Quantitative Methods Questions Medium
In quantitative research, correlation refers to the statistical relationship between two or more variables. It measures the degree to which changes in one variable are associated with changes in another variable. Correlation can be positive, negative, or zero.
Positive correlation means that as one variable increases, the other variable also tends to increase. For example, there may be a positive correlation between the amount of time spent studying and the grades obtained in an exam. This indicates that students who study more tend to achieve higher grades.
Negative correlation, on the other hand, means that as one variable increases, the other variable tends to decrease.
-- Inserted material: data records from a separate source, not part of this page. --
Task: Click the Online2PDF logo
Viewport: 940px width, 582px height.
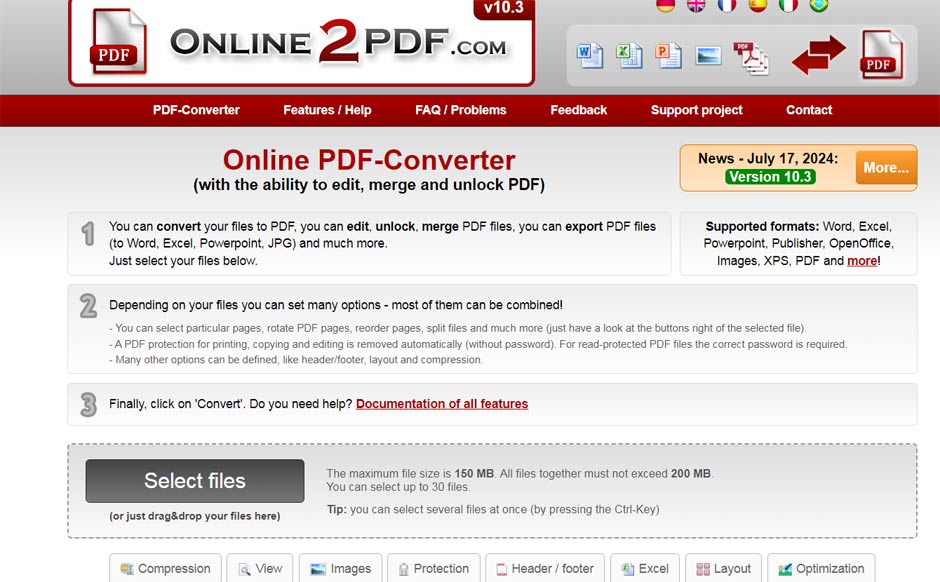Action: pyautogui.click(x=302, y=44)
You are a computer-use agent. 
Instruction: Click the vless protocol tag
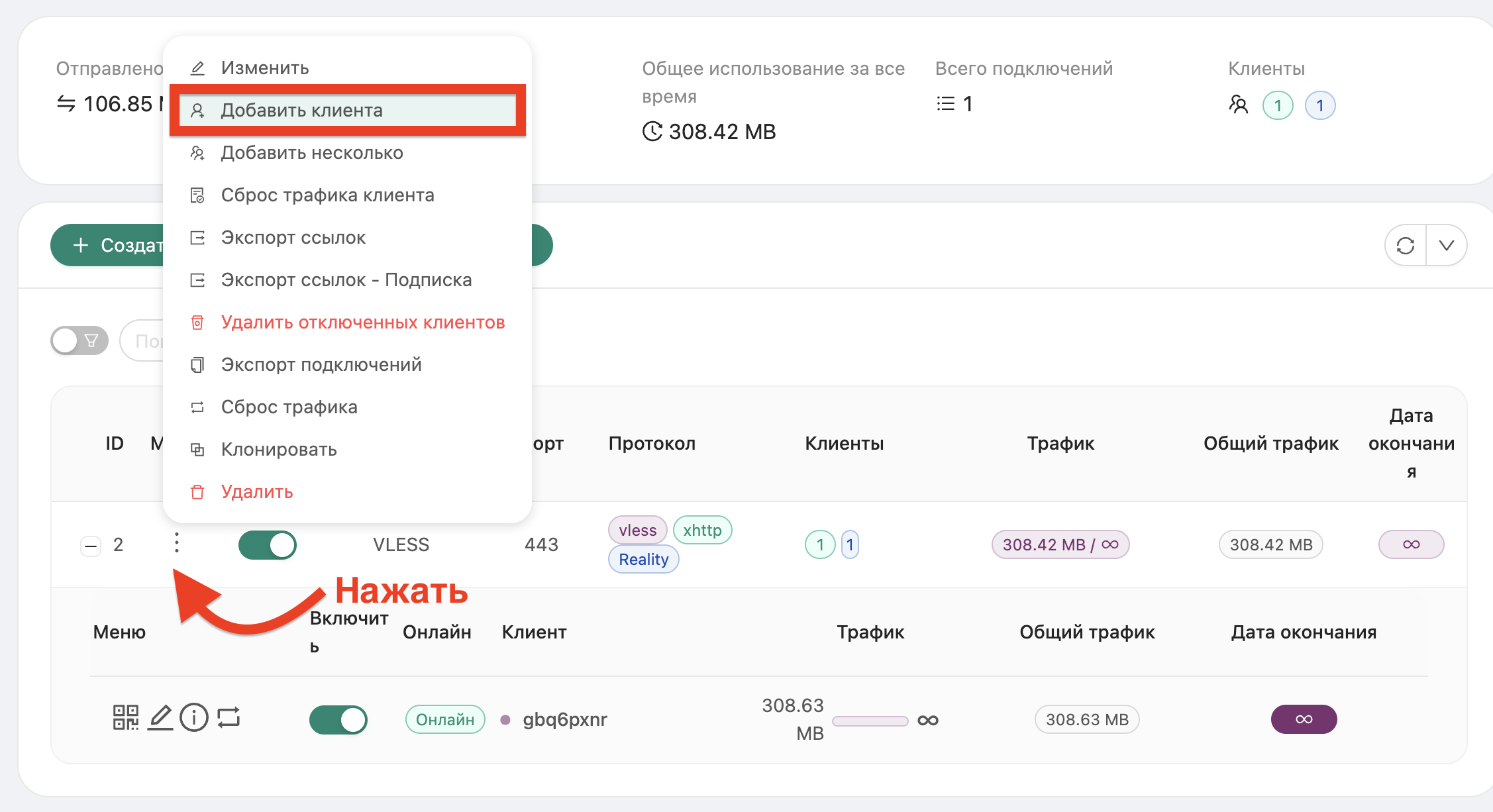pyautogui.click(x=637, y=530)
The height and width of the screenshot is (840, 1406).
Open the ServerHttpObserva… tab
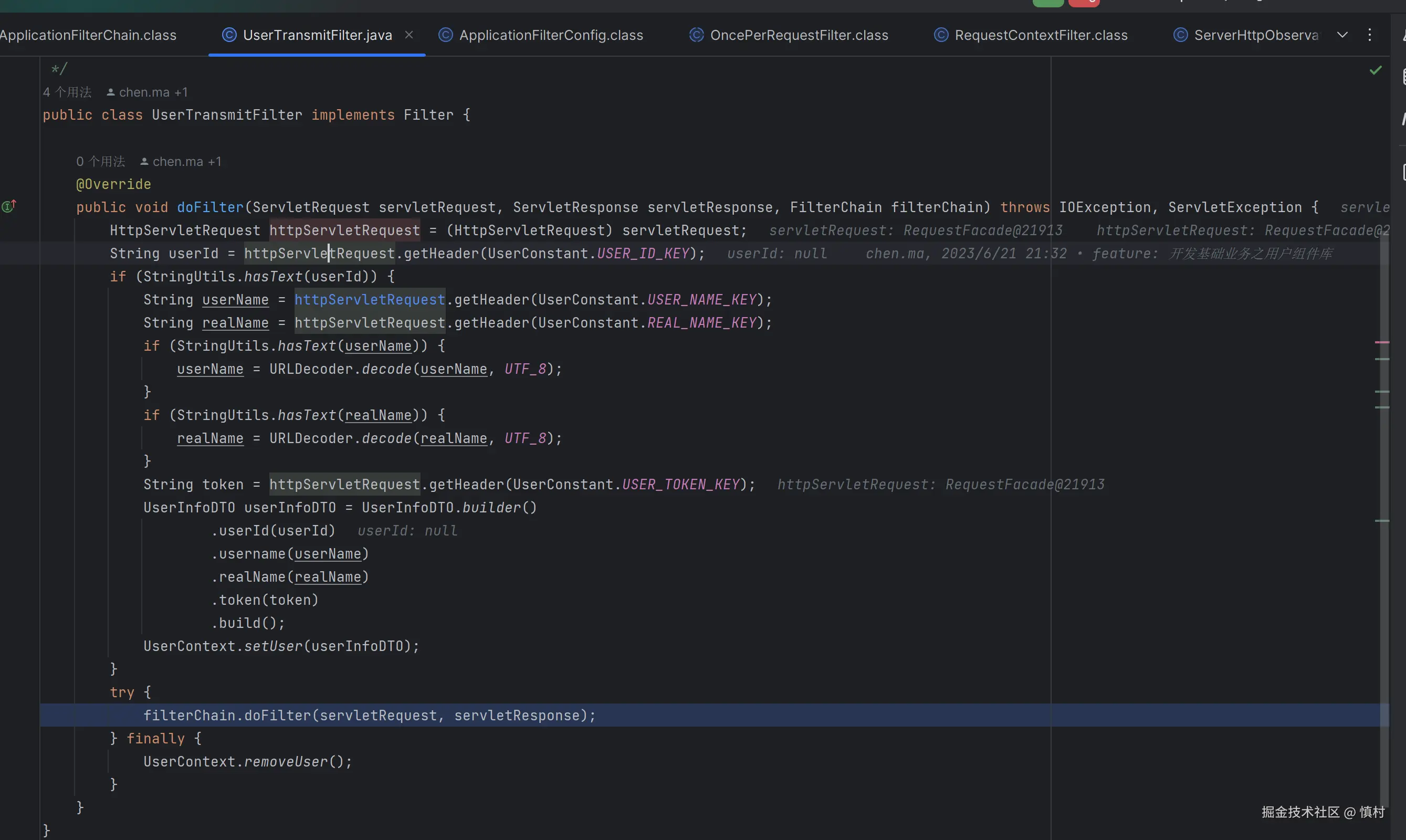tap(1255, 35)
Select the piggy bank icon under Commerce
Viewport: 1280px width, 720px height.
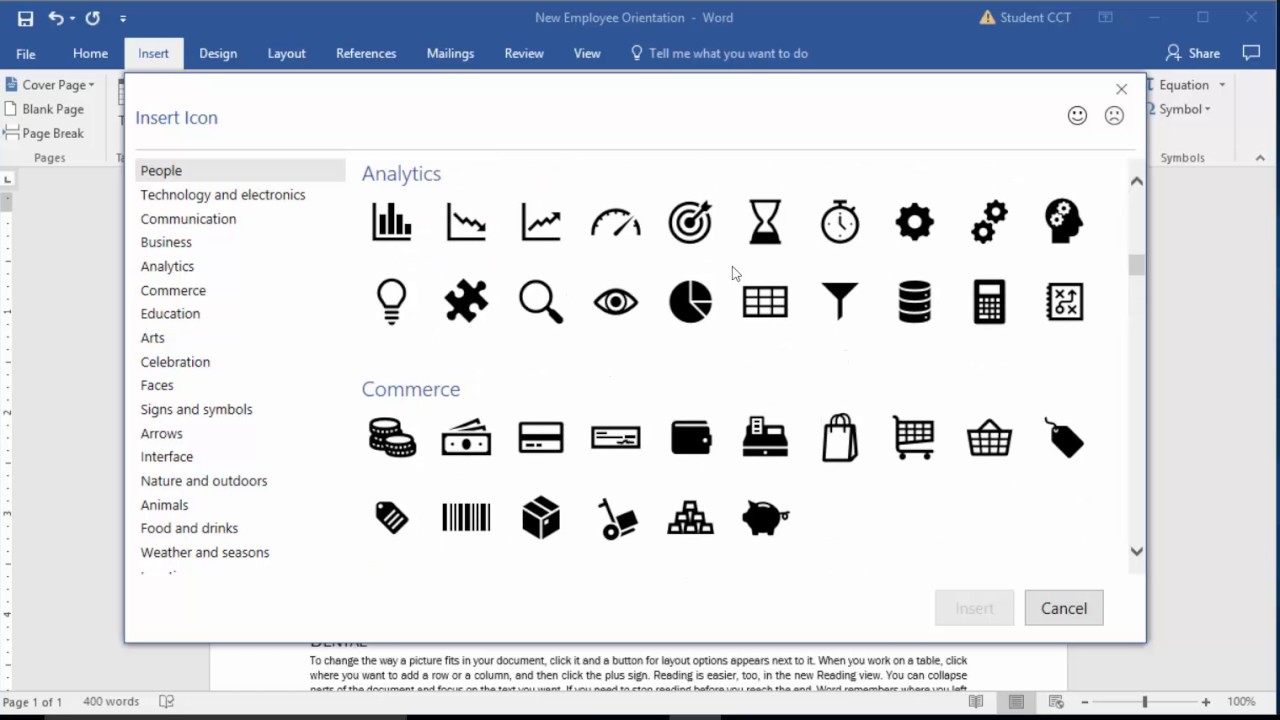765,517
For instance, there may be a negative correlation between the number of hours spent watching television and academic performance. This suggests that students who spend more time watching TV tend to have lower grades.
Zero correlation indicates that there is no relationship between the variables. In this case, changes in one variable do not affect the other variable. For example, there may be zero correlation between shoe size and intelligence. This means that having a larger or smaller shoe size does not impact a person's intelligence.
Correlation is typically measured using a correlation coefficient, which ranges from -1 to +1. A correlation coefficient of +1 indicates a perfect positive correlation, -1 indicates a perfect negative correlation, and 0 indicates no correlation. The closer the correlation coefficient is to -1 or +1, the stronger the relationship between the variables.
It is important to note that correlation does not imply causation. Just because two variables are correlated does not mean that one variable causes the other to change. Correlation simply indicates that there is a relationship between the variables, but further research is needed to determine the underlying causes and mechanisms behind this relationship.